* _EXERCISE BRIEF_:
Only the final stretch of lines is needed: output exactly the line containing "Top [button] (927, 2434)" and all lines following it in the listing below.

··········

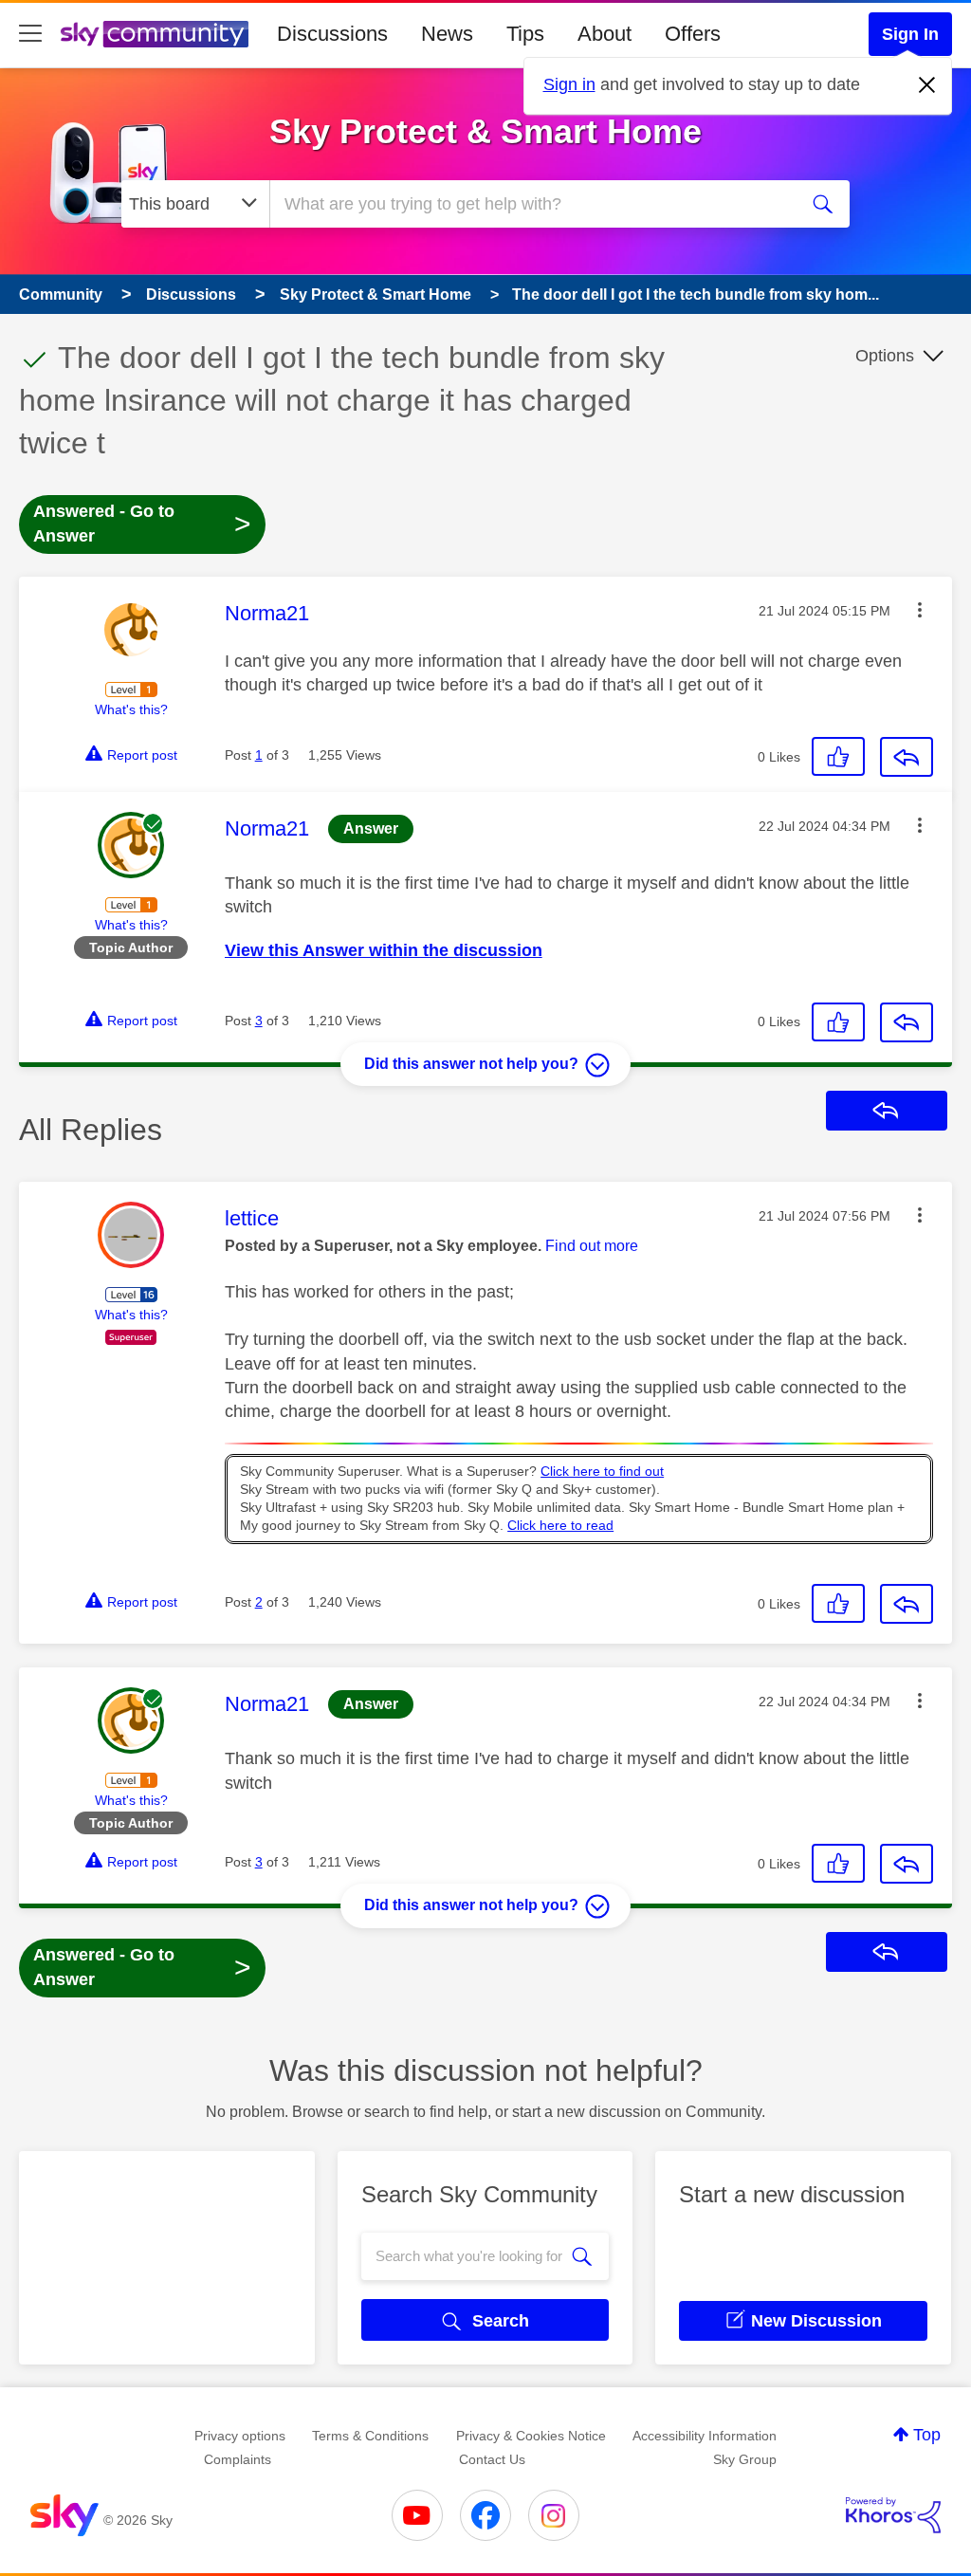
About (604, 34)
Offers (693, 34)
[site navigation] (30, 34)
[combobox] (531, 204)
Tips (525, 34)
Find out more (591, 1246)
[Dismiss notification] (927, 85)
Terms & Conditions (370, 2435)
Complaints (237, 2459)
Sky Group (745, 2459)
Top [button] (927, 2434)
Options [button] (884, 355)
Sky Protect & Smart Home (485, 131)
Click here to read (560, 1525)
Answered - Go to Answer (142, 523)
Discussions (332, 34)
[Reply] (906, 757)
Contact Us (492, 2459)
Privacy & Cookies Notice (531, 2435)
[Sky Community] (154, 34)
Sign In (910, 34)
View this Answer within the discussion (383, 950)
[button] (920, 610)
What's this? (131, 709)
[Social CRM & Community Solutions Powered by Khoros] (893, 2515)
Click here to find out (602, 1471)
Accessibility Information (704, 2435)
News (447, 34)
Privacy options (239, 2435)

··········

* _SOLUTION TO THE PROBLEM_:
Top [button] (927, 2434)
Options [button] (884, 355)
Sky Protect & Smart Home (485, 131)
Click here to read (560, 1525)
Answered - Go to Answer (142, 523)
Discussions (332, 34)
[Reply] (906, 757)
Contact Us (492, 2459)
Privacy & Cookies Notice (531, 2435)
[Sky Community] (154, 34)
Sign In (910, 34)
View this Answer within the discussion (383, 950)
[button] (920, 610)
What's this? (131, 709)
[Social CRM & Community Solutions Powered by Khoros] (893, 2515)
Click here to find out (602, 1471)
Accessibility Information (704, 2435)
News (447, 34)
Privacy options (239, 2435)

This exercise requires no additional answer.